(DATA FOR ANALYSIS begins)

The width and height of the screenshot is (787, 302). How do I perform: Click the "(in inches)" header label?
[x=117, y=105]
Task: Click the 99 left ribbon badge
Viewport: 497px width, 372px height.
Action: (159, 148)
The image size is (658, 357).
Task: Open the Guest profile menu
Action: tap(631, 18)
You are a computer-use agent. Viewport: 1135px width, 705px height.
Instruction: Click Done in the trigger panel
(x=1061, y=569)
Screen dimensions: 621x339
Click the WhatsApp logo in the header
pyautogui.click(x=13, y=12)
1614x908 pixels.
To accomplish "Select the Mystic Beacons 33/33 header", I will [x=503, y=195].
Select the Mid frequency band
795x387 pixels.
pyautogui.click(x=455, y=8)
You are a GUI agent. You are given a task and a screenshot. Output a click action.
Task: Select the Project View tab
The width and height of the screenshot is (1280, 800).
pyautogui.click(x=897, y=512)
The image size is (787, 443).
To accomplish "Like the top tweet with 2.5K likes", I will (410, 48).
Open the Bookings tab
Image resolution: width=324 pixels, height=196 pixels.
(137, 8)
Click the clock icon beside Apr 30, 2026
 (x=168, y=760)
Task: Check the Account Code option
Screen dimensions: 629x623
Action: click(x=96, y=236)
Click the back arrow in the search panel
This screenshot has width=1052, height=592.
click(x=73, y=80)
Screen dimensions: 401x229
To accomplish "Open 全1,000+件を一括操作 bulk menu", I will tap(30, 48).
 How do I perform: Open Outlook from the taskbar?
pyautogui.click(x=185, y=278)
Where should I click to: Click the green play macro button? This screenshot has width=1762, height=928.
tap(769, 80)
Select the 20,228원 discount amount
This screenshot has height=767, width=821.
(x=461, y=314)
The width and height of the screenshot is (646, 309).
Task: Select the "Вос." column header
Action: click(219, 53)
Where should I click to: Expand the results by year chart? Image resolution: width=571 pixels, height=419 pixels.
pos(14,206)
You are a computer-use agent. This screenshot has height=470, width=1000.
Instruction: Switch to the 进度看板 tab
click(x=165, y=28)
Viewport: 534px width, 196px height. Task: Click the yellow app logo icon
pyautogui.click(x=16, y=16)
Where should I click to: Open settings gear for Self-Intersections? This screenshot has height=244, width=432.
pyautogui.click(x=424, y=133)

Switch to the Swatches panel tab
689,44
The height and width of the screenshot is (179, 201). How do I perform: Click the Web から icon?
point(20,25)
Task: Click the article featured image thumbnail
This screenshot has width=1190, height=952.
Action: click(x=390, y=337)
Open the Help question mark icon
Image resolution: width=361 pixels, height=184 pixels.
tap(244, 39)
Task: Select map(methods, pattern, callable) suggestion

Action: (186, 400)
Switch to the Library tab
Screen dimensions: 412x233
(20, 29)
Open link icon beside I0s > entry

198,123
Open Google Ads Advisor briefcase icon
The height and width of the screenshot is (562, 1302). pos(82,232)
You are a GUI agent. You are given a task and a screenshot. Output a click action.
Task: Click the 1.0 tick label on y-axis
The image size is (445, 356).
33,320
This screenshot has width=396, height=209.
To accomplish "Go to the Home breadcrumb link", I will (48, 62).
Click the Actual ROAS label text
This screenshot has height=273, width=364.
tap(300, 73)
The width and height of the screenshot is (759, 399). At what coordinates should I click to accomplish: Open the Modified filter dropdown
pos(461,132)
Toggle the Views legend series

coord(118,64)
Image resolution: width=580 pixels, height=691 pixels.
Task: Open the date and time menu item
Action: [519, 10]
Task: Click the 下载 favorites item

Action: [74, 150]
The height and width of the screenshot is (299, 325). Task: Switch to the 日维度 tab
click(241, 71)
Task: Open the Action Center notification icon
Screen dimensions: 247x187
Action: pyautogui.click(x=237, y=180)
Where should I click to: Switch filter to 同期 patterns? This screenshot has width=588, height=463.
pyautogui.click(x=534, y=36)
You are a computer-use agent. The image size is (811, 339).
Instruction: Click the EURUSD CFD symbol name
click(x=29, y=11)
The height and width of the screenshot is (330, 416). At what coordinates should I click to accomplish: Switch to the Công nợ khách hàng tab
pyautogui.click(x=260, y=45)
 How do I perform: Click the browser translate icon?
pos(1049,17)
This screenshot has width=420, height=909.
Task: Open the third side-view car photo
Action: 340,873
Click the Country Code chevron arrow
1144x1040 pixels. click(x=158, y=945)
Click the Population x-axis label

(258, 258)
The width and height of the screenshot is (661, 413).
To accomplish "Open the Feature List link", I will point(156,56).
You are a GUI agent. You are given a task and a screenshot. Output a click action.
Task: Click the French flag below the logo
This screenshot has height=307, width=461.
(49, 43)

(DATA FOR ANALYSIS ends)

> [REQUIRED WORK]: Check each line of the data above, and please copy the ones in which the string "computer" occurs.

> [SOLUTION BELOW]:
You are a computer-use agent. Viewport: 1135px width, 705px height.
You are a computer-use agent. This screenshot has height=470, width=1000.
You are a computer-use agent. The image size is (811, 339).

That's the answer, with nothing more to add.